Harmonisation des suppléments d'honoraires et élargissement du tiers payant

Les suppléments d'honoraires seront « harmonisés », lisez limités au niveau le plus bas. Or, leur ampleur sera déjà réduite puisqu'ils ne porteront plus que sur la partie professionnelle (pure) de l'honoraire. Quel acharnement ! Et le tiers payant sera encore élargi.

Cette avalanche de promesses ne nous étonne pas : les médecins sont des vaches à lait budgétaires, leurs honoraires des variables d'ajustement, leur indépendance professionnelle porteuse de toutes les dérives, et l'idéologie dominante reste inchangée.

Norme de croissance et budget des honoraires médicaux

Mais le pire est dans la norme de croissance.
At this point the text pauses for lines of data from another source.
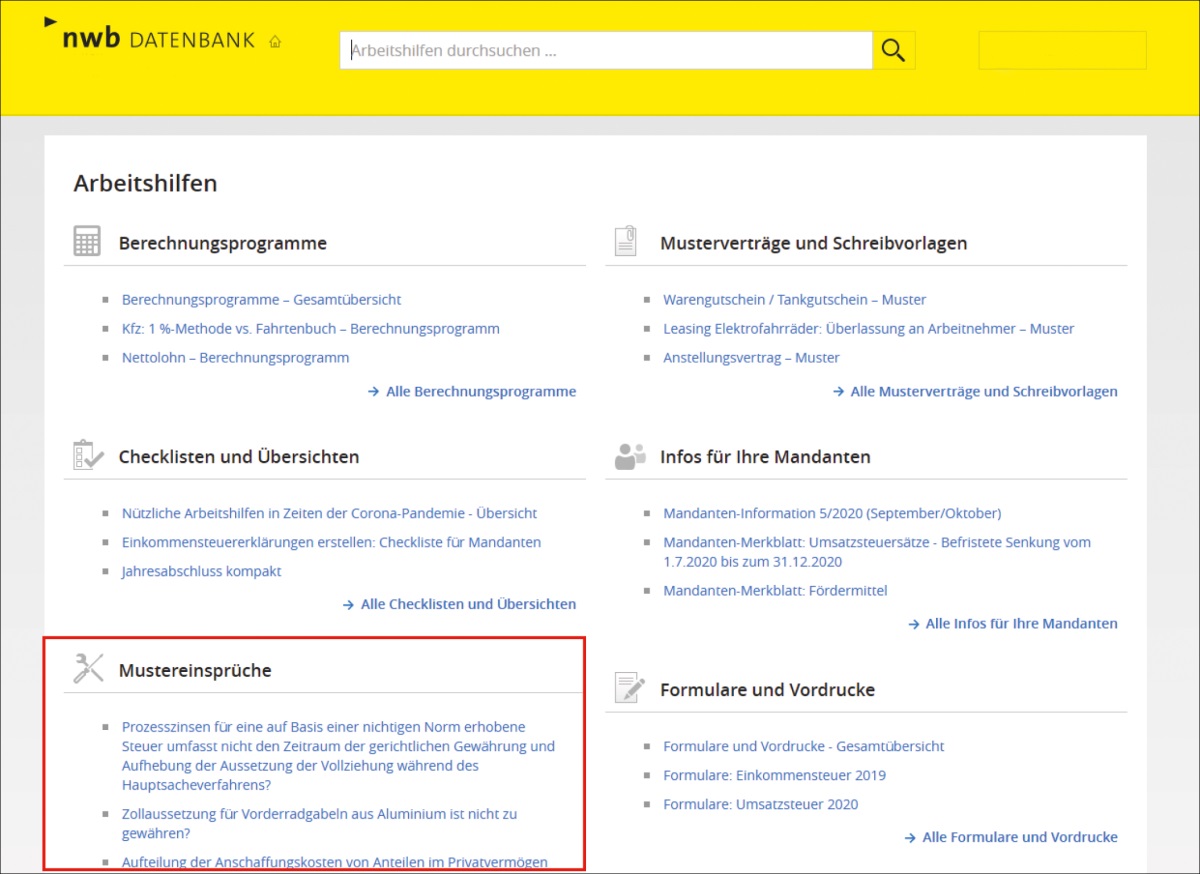Click the people icon for Infos für Ihre Mandanten

(630, 456)
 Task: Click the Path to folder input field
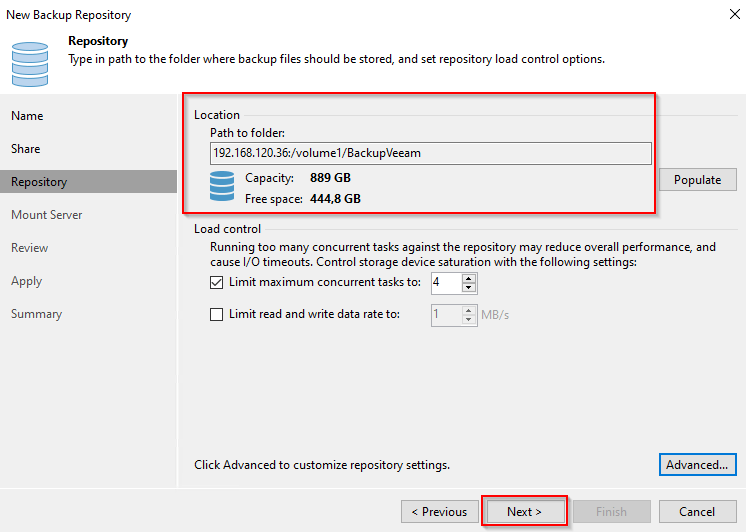click(x=430, y=153)
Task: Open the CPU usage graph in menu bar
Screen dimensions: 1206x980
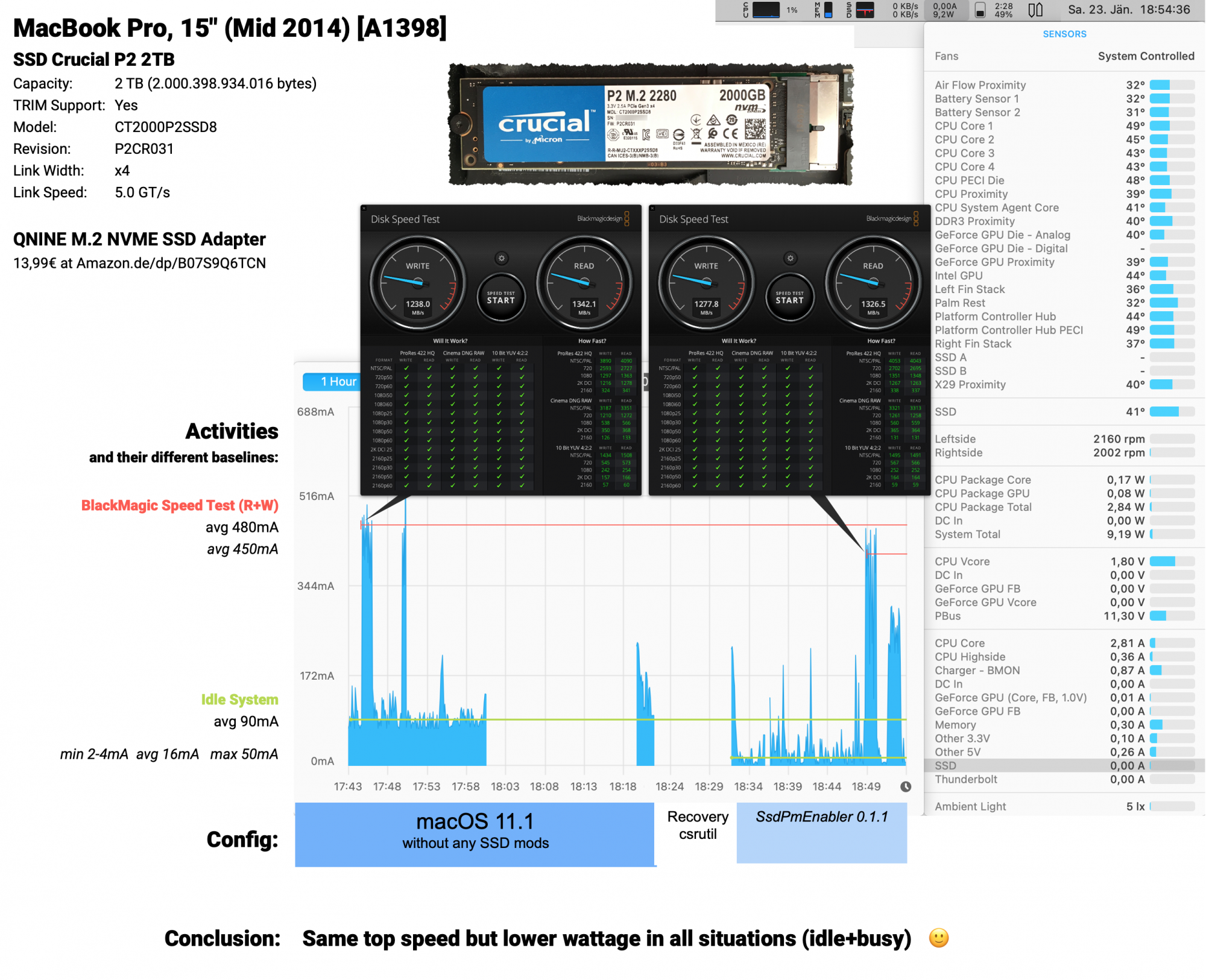Action: click(767, 10)
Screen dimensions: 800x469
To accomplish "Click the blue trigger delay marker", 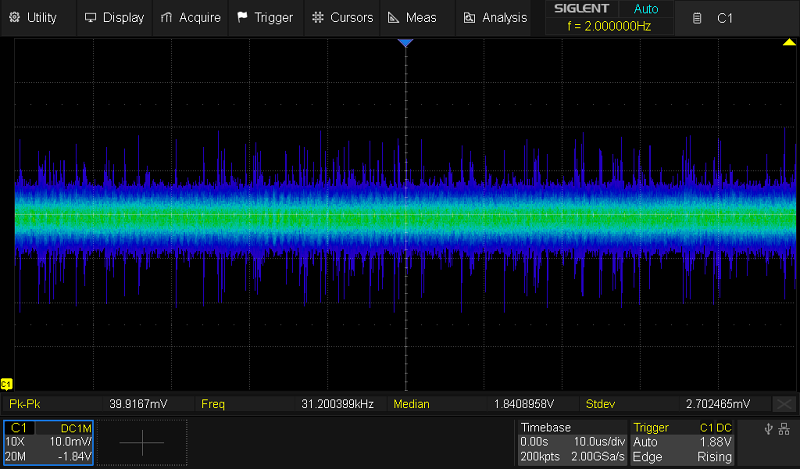I will pyautogui.click(x=405, y=44).
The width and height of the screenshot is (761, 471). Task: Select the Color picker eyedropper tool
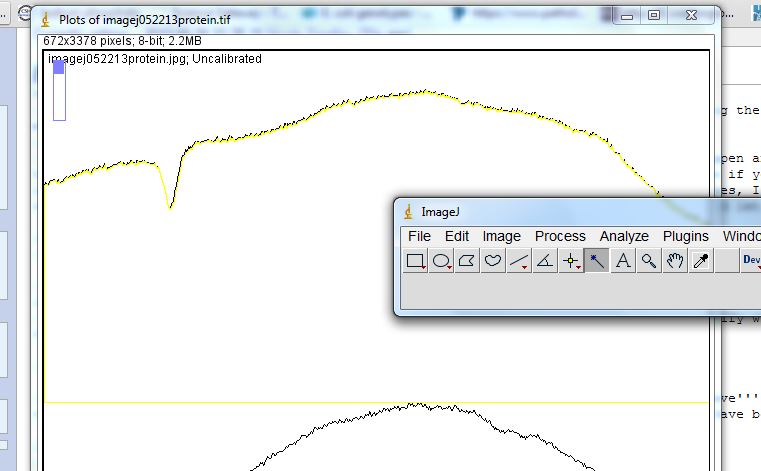pyautogui.click(x=701, y=262)
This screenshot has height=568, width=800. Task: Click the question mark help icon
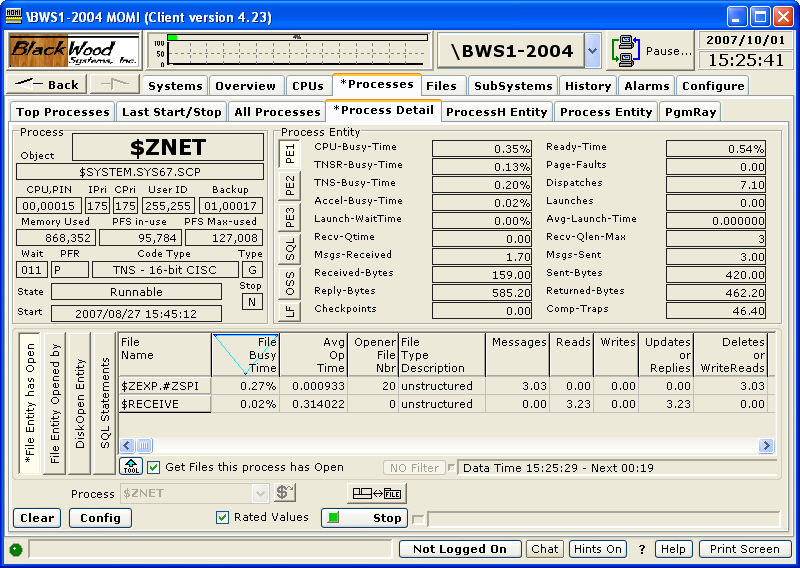tap(642, 549)
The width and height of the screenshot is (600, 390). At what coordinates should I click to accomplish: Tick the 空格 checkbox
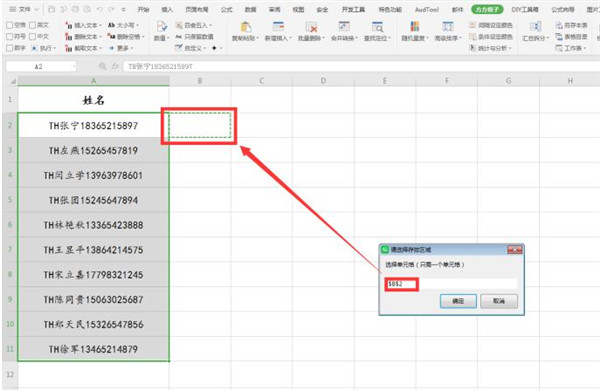pyautogui.click(x=10, y=25)

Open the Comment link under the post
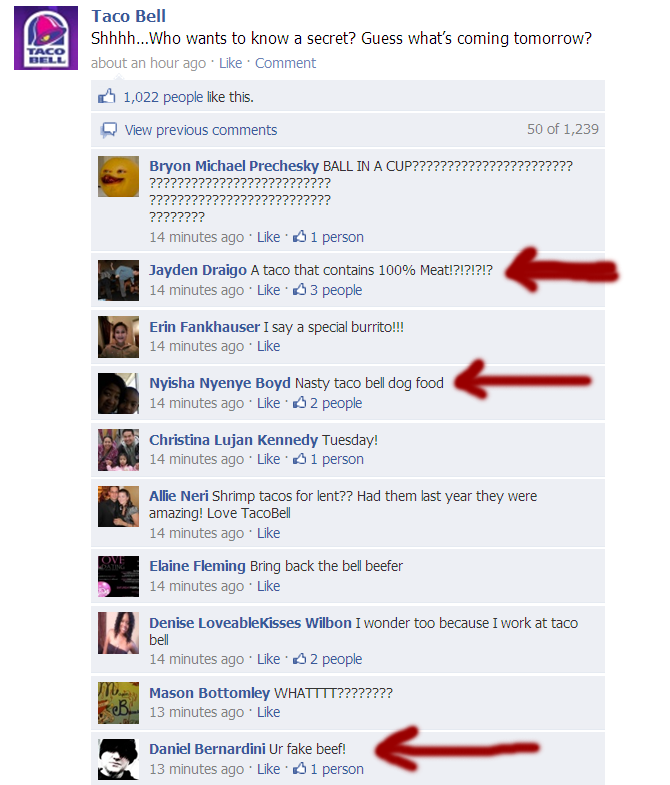285,63
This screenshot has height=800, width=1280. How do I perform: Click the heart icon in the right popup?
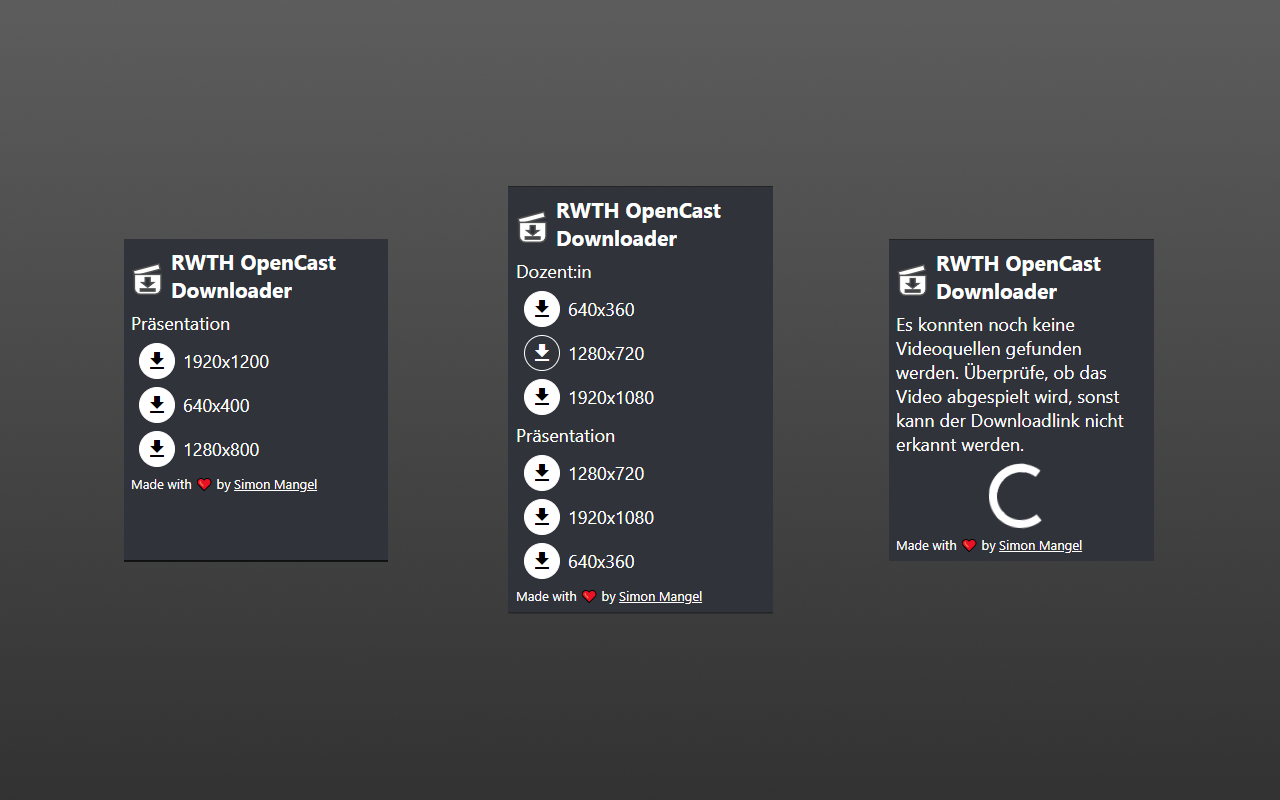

Normalement, au-delà de l'index, elle est supposée couvrir les innovations/nouveaux besoins, le vieillissement de la population, la croissance « naturelle » de la consommation. Le gouvernement y inclura deux nouveaux types de frais : ceux des objectifs « de soins » de santé décidés par un groupe restreint de « sages » économistes universitaires, et ceux induits par la prochaine convention collective de travail du secteur soins de santé.

Autant dire, après le passage de ces deux chantiers prioritaires, qu'il ne restera rien pour les honoraires. Pire, notre budget sera donc inévitablement dépassé puisque non adapté ou déjà réduit préventivement, et des réductions sensibles d'honoraires seront imposées selon les évolutions mensuelles (!) des dépenses. Les budgets jusqu'à aujourd'hui incluaient un trend de croissance naturelle en volume reflétant les besoins sanitaires d'une population croissante . Mais en 15 ans, la population est passée de 10,2 à 11,7 millions !!!  Et que selon le bureau du plan et la commission du vieillissement, la croissance du budget doit être de 3,2 % pour le seul coût du vieillissement. Auquel il faudrait ajouter les budgets des autres modèles inclus dans la norme.

Impossible de continuer à soigner convenablement dans ce contexte, où nous connaîtrons des réductions compensatoires des honoraires de quelques % par an ! Cauchemars et réveils douloureux assurés.